H0.upper.tail <- t(apply(cbind(resamp, H0.upper.tail), MARGIN = 1 , FUN =sort))[,2:(dim(H0.lower.tail)[2]+1)]

}

next

}

grid[,6] <- apply(H0.lower.tail, MARGIN = 1, FUN = max)

grid[,7] <- apply(H0.upper.tail, MARGIN = 1, FUN = min)

7) Bootstrapping the empirical distribution of distance-weighted average IBD residuals at every grid point to estimate the post hoc statistical power (i.e. 1 - probability of type II error) of the randomization test (Aberson 2010).

As calculated for each grid point, the proportion of the randomized distribution (null-model) larger than the empirical average IBD residual value indicates the statistical significance (P-value) of the difference between the test value and the null-model. The proportion of the bootstrap-distribution larger than the confidence limit of the expected null-model indicates the statistical power of the test. If the IBD residual has a negative value at a particular grid point, the respective lower tails of the distributions are used.

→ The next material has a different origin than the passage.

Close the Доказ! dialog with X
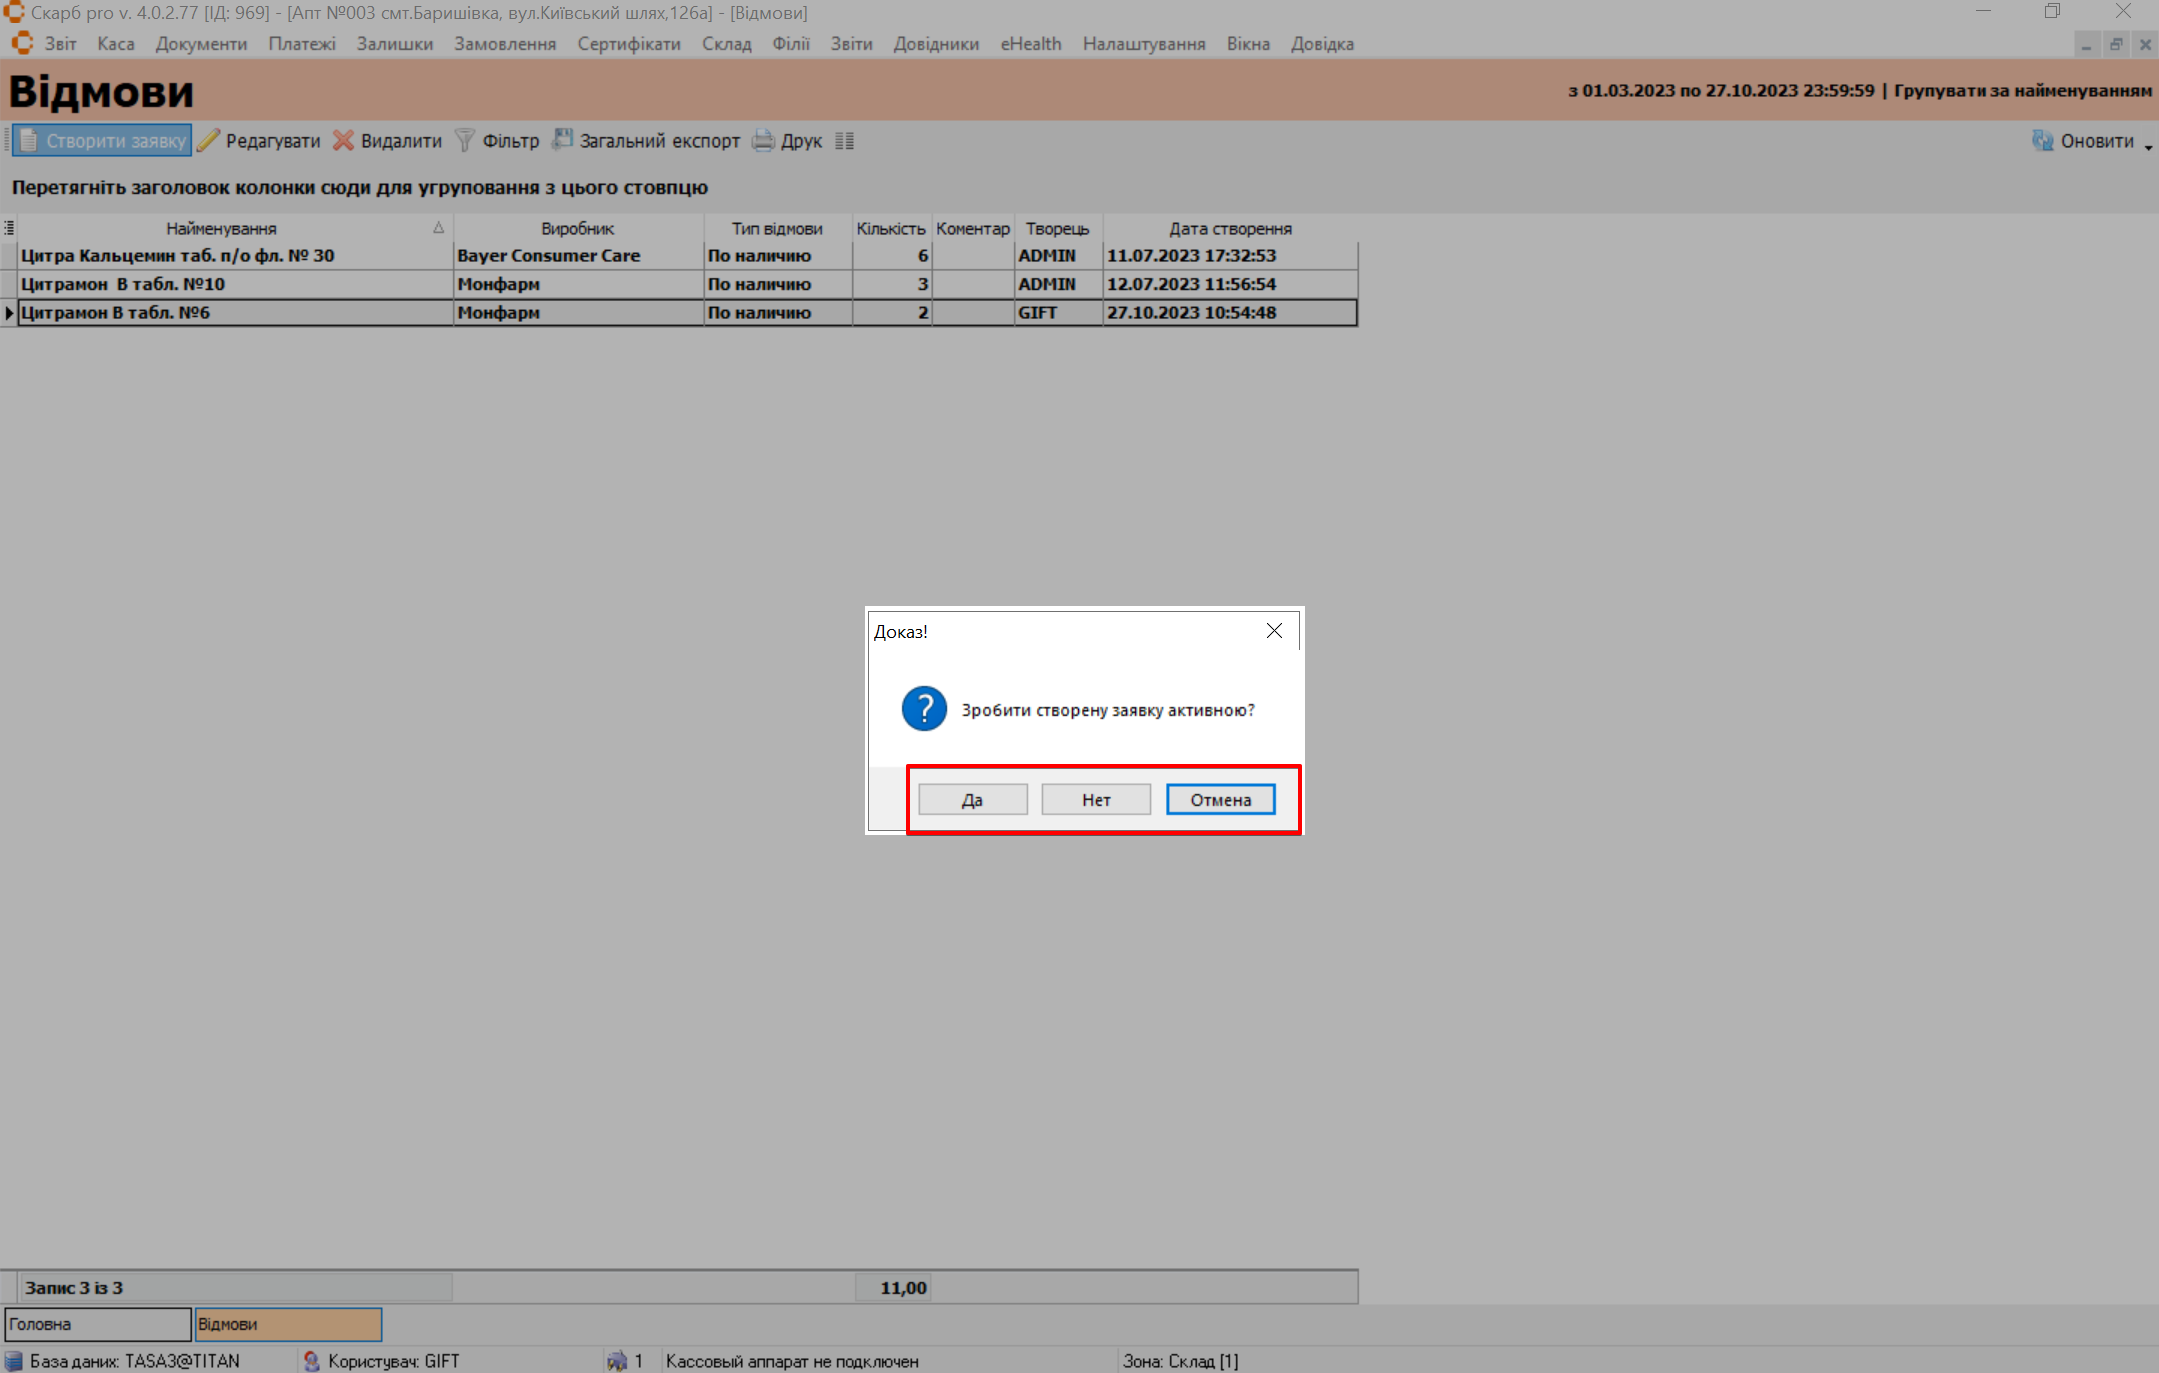This screenshot has height=1373, width=2159. coord(1274,631)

• Definition of the number of bootstrap iterations (250 in our analysis), and addition of a column into the grid table to record the proportion of the bootstrap-distribution outside the confidence interval of the null model.

n.bts <- 250

grid <- cbind(grid, 1)

names(grid) <- c(names(grid)[1:7], 'power')

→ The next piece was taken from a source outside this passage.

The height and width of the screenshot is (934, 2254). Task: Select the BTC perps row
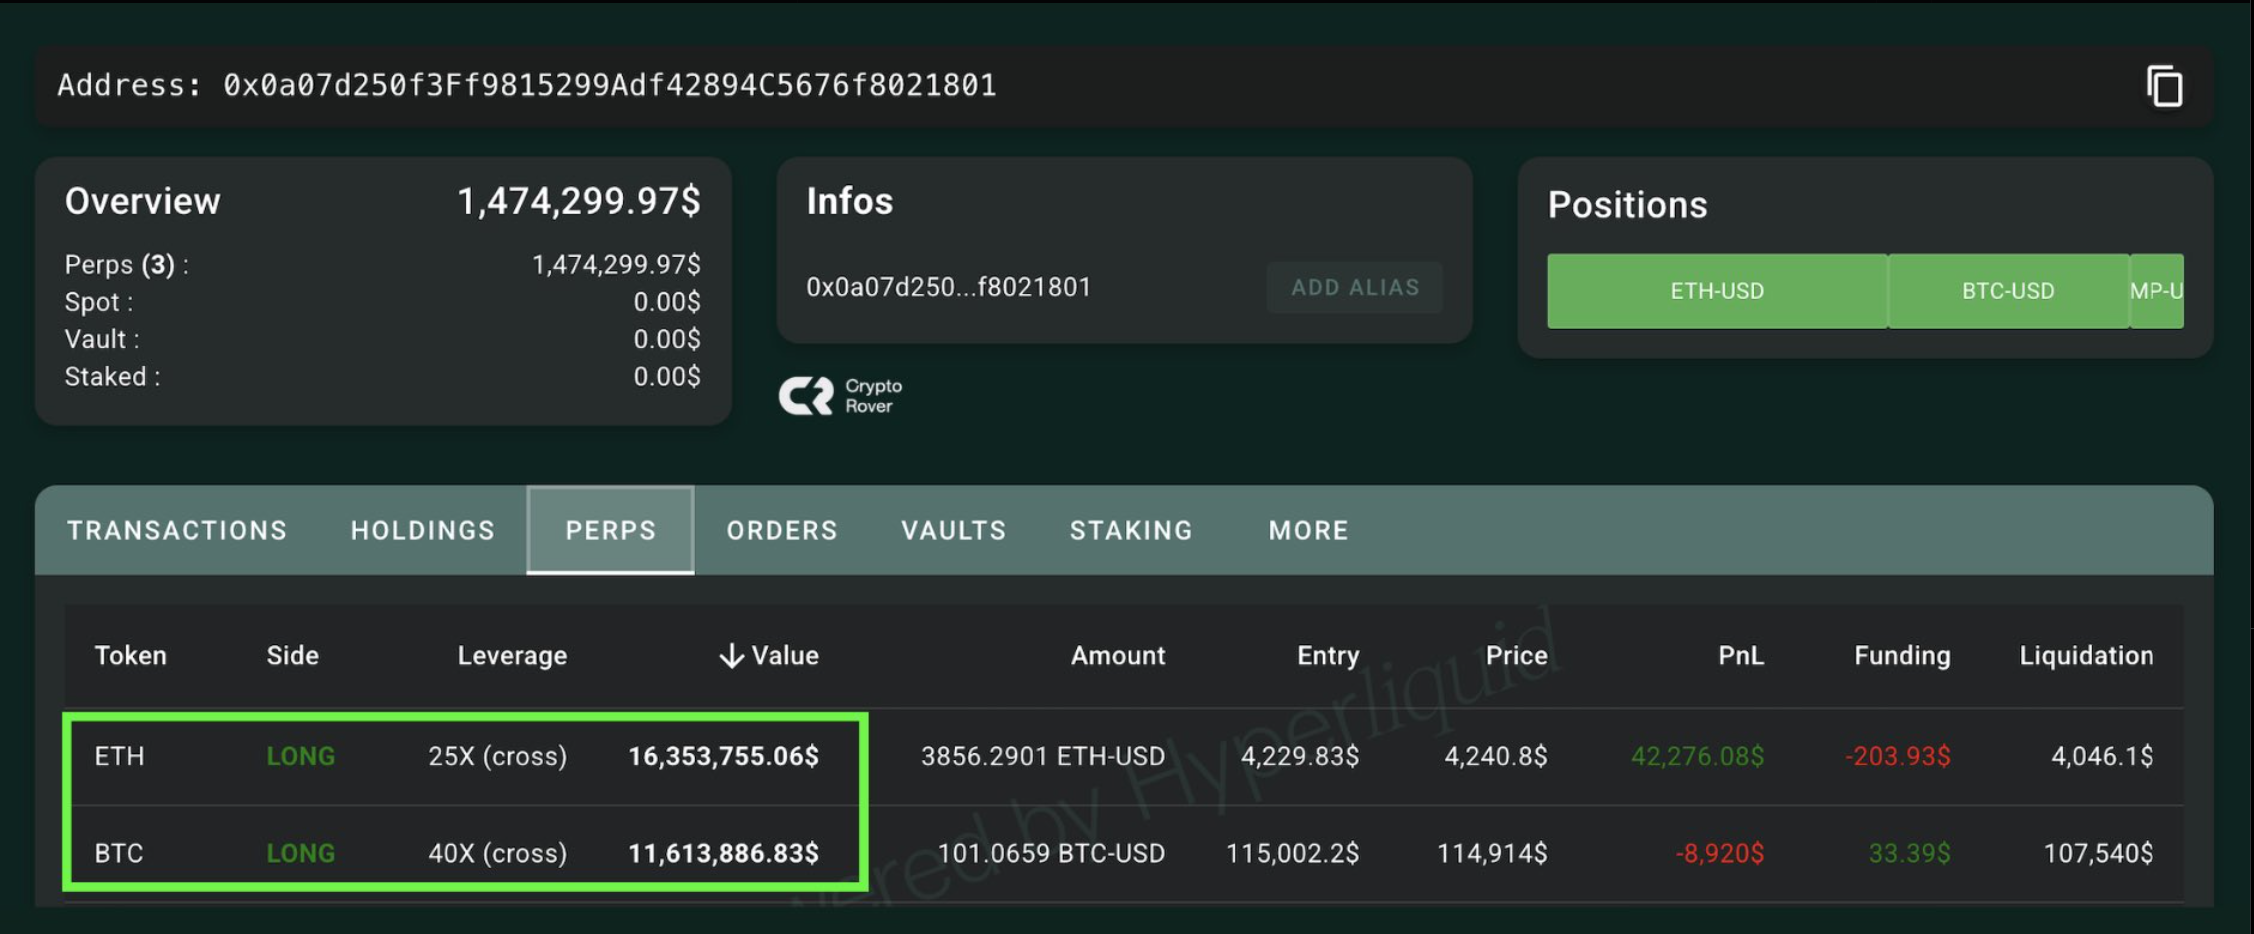465,853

• Bootstrap procedure that returns the proportion of the empirical sampling distribution (H1) outside the confidence interval of the expected sampling distribution (H0) for each grid point. For each bootstrap sample, a random selection was taken from all the midpoints included in the analysis (distance range 50–500 km in our analysis). Repeated sampling of same midpoint was permitted; the total number of midpoints was held constant (Manly 2007).

for(i in 1:n.bts) {

s <- sample(1:dim(midpoints)[1], replace = T)

midpoints.bts <- midpoints[s,]

bts <- t(mapply(calculation, grid[,1], grid[,2], MoreArgs = list(midpoints.bts,step)))

grid[,8] <- grid[,8] - (grid[,6] < bts[,1] & grid[,7] > bts[,1]) / n.bts

next

}

8) Save the resulting tables of midpoints and grid in CSV files.

write.csv(midpoints, file ='file path')

write.csv(grid, file = 'file path')

REFERENCES

Aberson, C.L. (2010) Applied power analysis for the behavioral sciences. Taylor and Francis Group, LLC, New York.

Manly, B.F.J. (2007) Randomization, bootstrap and Monte Carlo methods in biology. Chapman & Hall/CRC, Boca Raton, FL.

R Development Core Team (2011) R: a language and environment for statistical computing. R Foundation for Statistical Computing, Vienna, Austria. ISBN 3-900051-07-0, URL http://www.R-project.org/.

Schöniger, M. & von Haeseler, A. (1993) A simple method to improve the reliability of tree reconstruction. Molecular Biology and Evolution, 10, 471–483.

Tajima, F. & Takezaki, N. (1994) Estimation of evolutionary distance and reconstructing molecular phylogenetic trees. Molecular Biology and Evolution, 11, 278–286.

Tamura, K., Peterson, D., Peterson, N., Stecher, G., Nei, M. & Kumar, S. (2011) MEGA5: Molecular Evolutionary Genetics Analysis using maximum likelihood, evolutionary distance, and maximum parsimony methods. Molecular Biology and Evolution, 28, 2731–2739.